The Fisher King

Occidental Graduate Terry Gilliam Serves Up a Royal Treat with The Fisher King
Originally published in The Occidental newspaper, September 27, 1991

[Full-disclosure: at the time, I thought Terry Gilliam had graduated from Occidental College, when, in actuality, he only attended but never graduated]

It looks like the eighties have finally caught up with us. Director an Oxy-grad Terry Gilliam’s The Fisher King is the latest in a line of recent philosophical films where characters purge themselves of their eighties ideas and delve into nineties values of selflessness and rediscovery.

Gilliam, whose past works include Monty Python films and the highly acclaimed Brazil, puts together a masterpiece of a film The Fisher King starring Jeff Bridges (Fabulous Baker Boys) and the improvisational genius Robin Williams (Awakenings, Dead Poets Society). Unlike the previous sin-redemption, soul-discovery films of the year, such as Regarding Henry, The Doctor and even Terminator 2, The Fisher King delivers its message with a punch, not a whimper.

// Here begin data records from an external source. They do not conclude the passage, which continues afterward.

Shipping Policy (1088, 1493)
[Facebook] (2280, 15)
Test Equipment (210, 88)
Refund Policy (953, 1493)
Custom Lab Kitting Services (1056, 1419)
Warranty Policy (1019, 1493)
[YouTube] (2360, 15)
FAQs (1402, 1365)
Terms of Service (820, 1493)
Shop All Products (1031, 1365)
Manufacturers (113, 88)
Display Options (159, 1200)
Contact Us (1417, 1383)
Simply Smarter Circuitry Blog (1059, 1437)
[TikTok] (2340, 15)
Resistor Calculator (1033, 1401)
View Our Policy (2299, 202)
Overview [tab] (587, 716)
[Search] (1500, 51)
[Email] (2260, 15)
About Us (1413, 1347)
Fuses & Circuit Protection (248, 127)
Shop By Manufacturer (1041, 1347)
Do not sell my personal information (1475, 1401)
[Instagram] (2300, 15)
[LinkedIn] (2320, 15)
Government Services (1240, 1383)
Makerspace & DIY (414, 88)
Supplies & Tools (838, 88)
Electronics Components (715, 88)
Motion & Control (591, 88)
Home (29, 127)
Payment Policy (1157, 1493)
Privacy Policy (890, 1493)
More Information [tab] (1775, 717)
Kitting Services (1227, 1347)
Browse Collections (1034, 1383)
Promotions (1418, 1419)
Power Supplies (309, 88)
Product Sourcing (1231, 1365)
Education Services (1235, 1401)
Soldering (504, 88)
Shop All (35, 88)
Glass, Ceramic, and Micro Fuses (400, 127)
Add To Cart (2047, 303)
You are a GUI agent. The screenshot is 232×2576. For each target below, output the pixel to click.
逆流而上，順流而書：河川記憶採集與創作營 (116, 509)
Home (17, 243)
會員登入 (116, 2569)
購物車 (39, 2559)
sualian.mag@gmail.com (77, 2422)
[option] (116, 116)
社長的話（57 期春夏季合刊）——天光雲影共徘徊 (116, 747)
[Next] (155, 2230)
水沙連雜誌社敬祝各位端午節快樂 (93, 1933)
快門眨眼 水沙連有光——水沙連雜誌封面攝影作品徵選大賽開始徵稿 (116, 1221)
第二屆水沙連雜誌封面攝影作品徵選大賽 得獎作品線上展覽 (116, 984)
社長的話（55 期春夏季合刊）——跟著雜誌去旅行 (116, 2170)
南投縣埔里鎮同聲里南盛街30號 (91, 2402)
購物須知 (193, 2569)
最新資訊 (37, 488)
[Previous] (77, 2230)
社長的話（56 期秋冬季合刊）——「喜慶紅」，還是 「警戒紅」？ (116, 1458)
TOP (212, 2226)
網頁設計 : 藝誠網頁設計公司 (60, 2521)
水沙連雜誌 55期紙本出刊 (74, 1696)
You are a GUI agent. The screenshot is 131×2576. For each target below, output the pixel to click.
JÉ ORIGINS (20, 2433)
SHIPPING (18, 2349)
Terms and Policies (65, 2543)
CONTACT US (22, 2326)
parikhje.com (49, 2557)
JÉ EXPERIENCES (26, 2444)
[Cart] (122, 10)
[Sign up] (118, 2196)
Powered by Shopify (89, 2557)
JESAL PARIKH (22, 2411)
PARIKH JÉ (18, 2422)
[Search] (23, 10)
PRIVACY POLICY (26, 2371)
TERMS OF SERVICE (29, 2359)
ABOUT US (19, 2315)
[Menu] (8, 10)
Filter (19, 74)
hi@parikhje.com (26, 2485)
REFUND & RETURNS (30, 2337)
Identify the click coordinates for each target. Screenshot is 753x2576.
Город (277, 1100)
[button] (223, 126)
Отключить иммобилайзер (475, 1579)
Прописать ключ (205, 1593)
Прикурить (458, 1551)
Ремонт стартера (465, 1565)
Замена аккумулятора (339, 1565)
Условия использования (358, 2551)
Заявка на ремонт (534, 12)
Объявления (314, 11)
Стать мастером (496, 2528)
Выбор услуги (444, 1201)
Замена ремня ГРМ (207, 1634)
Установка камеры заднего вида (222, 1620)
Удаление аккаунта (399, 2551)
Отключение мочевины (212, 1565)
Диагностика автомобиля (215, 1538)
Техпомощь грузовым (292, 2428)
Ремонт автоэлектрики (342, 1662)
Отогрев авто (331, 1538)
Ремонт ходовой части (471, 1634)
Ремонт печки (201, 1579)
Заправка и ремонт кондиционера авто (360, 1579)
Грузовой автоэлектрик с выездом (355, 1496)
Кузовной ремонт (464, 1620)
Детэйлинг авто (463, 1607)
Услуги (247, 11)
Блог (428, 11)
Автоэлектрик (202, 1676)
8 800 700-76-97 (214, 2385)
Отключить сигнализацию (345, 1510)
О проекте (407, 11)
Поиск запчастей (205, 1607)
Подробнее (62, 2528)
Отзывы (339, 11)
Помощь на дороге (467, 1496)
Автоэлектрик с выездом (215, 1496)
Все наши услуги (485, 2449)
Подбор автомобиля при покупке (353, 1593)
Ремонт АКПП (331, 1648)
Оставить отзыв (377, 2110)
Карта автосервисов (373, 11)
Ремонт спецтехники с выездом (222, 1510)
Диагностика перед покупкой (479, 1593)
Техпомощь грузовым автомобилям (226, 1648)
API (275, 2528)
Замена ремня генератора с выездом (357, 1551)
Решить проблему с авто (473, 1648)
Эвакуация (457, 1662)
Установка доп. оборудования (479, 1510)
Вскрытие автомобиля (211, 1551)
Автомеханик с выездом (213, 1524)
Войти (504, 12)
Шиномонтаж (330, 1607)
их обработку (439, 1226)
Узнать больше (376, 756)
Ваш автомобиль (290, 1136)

The story revolves around New York City talk radio star Jack Lucas (played by Bridges), a Howard Stern-type character with an anger aimed at society. A self-proclaimed people-hater, Jack routinely indulges himself in long monologues on how to rid the world of “undesirables.” When one of Jack’s unstable listeners takes some of Jack’s off-hand advice to heart, tragedy results and Jack goes off the deep end, losing his self-esteem and lust for life.

Three years later, when he reaches rock-bottom, he stumbles across Parry, played by the effervescent Robin Williams. Parry is a street person whose life has been ruined by the same tragedy that Jack had provoked. What ensues is an alluring tale about love, friendship and the pursuit of happiness.

Gilliam is a fantasy-oriented director, with past credits such as Time Bandits and Adventures of Baron Munchausen, and although this film is based in reality, its mythical elements are what holds it together. Fantasy comes from Parry’s world—a world of dragons and knights, quests and maidens.

This film takes us on a guided tour of what can happen to the human mind when unbelievable tragedy strikes. Parry lives in a catatonic state—a state which creates his fantastic dream world. From his ramblings about the search for the Holy Grail, which ihe is convinced sits in a Manhattan millionaire’s library, to his naked moonlit romps in Central Park, Parry is every bit the adorable eccentric.

When the cynical, selfish Jack meets the fantastic dreamer Parry, Jack’s life is affected irreveribly. Of course, Jack has selfish motives in the beginning. He wants to expiate his past sins by helping Parry, so he gives him money. But Parry, whose needs and cares transcend mere material goods, gives the money away, thereby forcing Jack to pursue altruism, the only path to redemption.

Jeff Bridges shows unusual strength in this film. I never gave him much credit as a screen presence, but he fits the bill here, playing the self-centered cynic powerfully. The supporting cast is also superb, with wondeful performances by Amanda Plummer as Parry’s love interest, Mercedes Ruehl as Jack’s girlfriend and a screen-stealing turn by television’s Evening Shade’s Michael Jeter.

A real Oscar contender here is Williams, an actor who transcends all boundaries. No toher actor could have brought together all the elements of humor, pathos and tragedy. His electrifying performance takes his character on a roller coaster ride through humor to tragedy and back again.

Beginning darkly but creeping up and down in intensity level, Gilliam’s direction manipulates the tone, which shifts subtly and constantly throughout the tale. And yet there is a shift that is so sudden and jolting that my stomach was queasy from the plunge into darkness just when things seemed to be wrapping up. It is a stunning shift in tone and is carried off with elegance by Williams.

This is not a movie about pity for the homeless—it is about the fantasy of life, the tragedies of life, and of surviving, no matter what it takes.

This film also has no labels. It’s not a buddy film, as it may seem. Yet at the same time it is neither a comedy nor a drama. It’s fantasy-riddled, but it’s also wholly realistic. It’s not a tender film, because it graphically portrays the seemy underbelly of life. Instead, The Fisher King is a self-styled piece of film-making with a life of its own.

The only drawbacks are the length (2 and a half hours) and the music. At times the loud, complex musical score dominates the subtle screen action, distracting us when it should enhance the mood.

Overall, the film is enormously powerful, and by far the best of the “redemption” movies I’ve seen. Robin Williams’ performance is his best. And there are images from this which will never leave me.

In the end, The Fisher King packs a punch and leaves an aftertaste.